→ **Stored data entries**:
------------------------------------------------------------------------

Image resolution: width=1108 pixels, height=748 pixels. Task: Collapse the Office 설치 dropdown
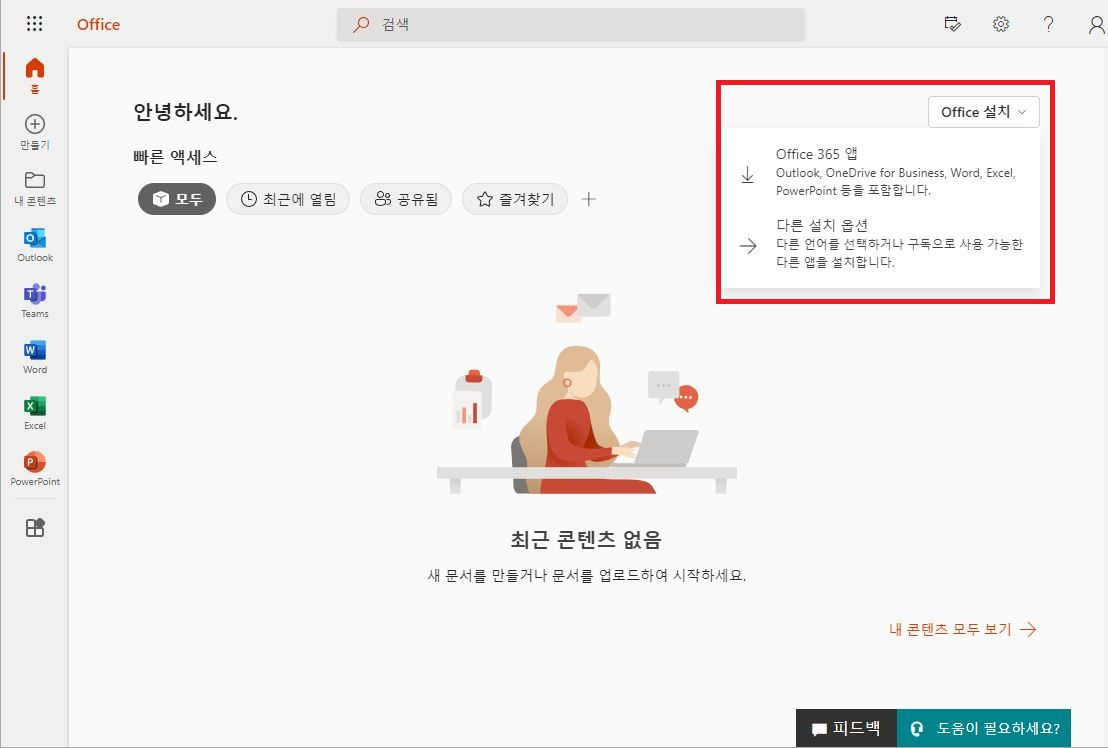coord(983,112)
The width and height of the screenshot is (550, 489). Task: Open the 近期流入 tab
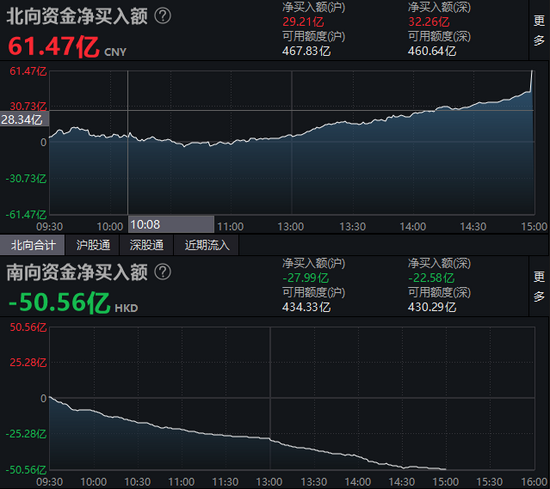[x=207, y=245]
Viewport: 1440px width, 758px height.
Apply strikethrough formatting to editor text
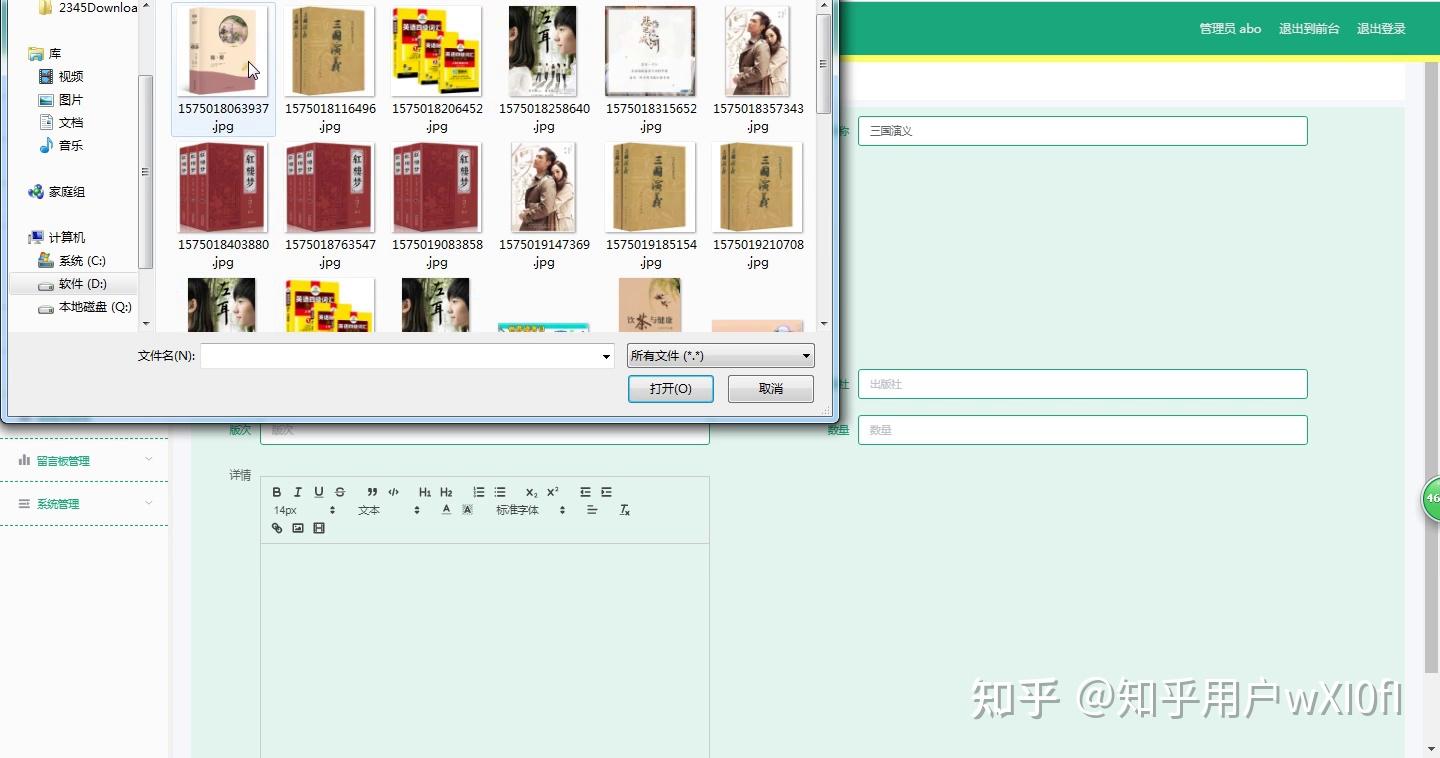340,492
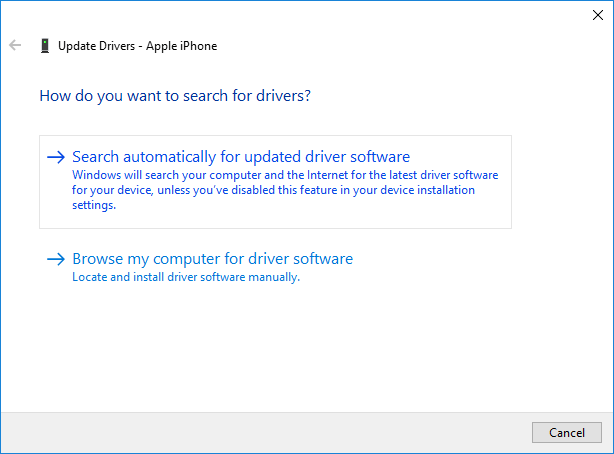Click 'Locate and install driver software manually' text
The image size is (614, 454).
(x=186, y=277)
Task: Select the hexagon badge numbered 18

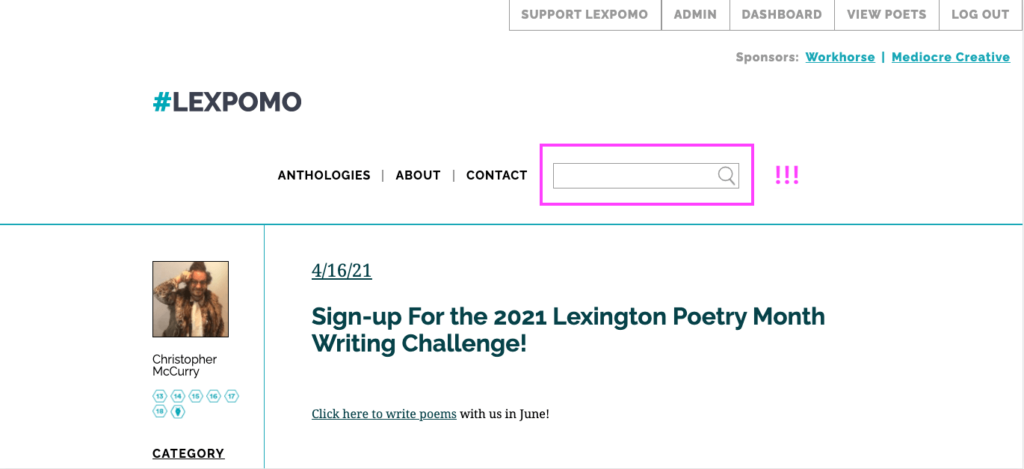Action: (x=160, y=412)
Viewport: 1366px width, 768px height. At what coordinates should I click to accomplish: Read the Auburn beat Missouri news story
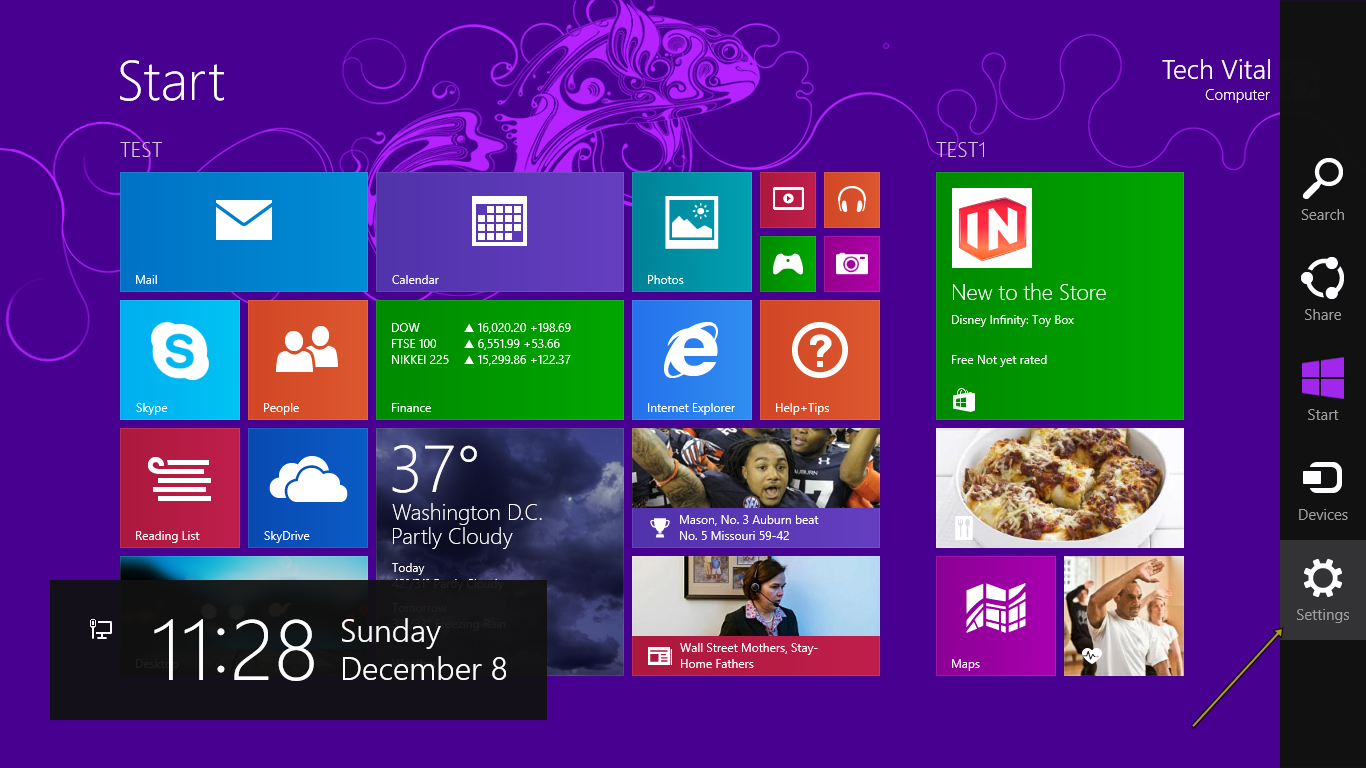(755, 488)
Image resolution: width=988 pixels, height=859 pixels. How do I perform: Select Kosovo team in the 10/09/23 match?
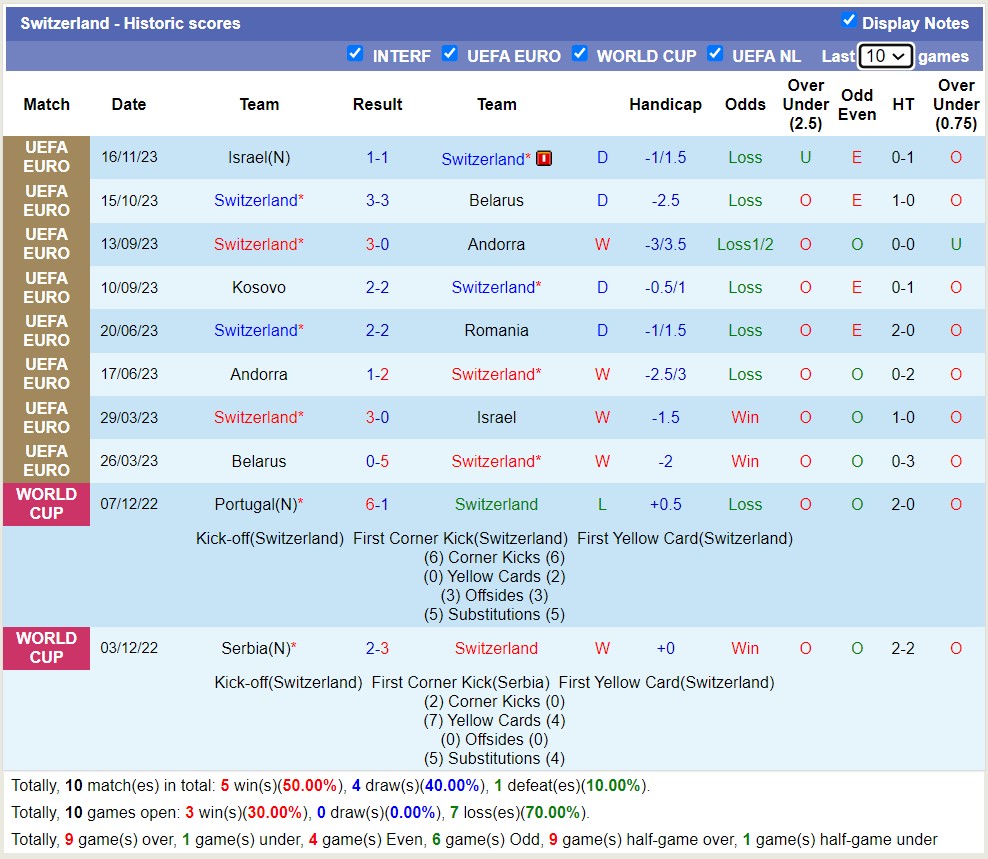click(x=259, y=288)
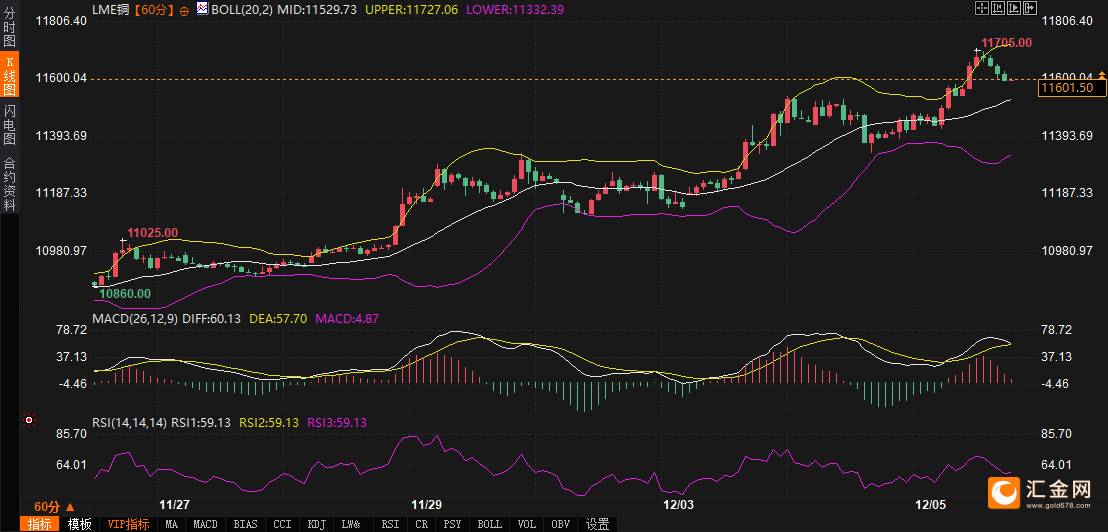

------------------------------------------------------------------------

→ **Work required**:
Every entry, word for word: repeat it, but skip the images.

→ **Solution to this exercise**:
Image resolution: width=1108 pixels, height=748 pixels. Task: Collapse the Office 설치 dropdown
coord(983,112)
The width and height of the screenshot is (550, 489). Task: Open the 近期流入 tab
[x=207, y=245]
Viewport: 1440px width, 758px height.
Apply strikethrough formatting to editor text
340,492
Click 'Locate and install driver software manually' text
The image size is (614, 454).
(x=186, y=277)
Task: Select the hexagon badge numbered 18

Action: (x=160, y=412)
Viewport: 1366px width, 768px height. At what coordinates should I click to accomplish: Read the Auburn beat Missouri news story
(755, 488)
Image resolution: width=988 pixels, height=859 pixels. How do I perform: Select Kosovo team in the 10/09/23 match?
click(x=259, y=288)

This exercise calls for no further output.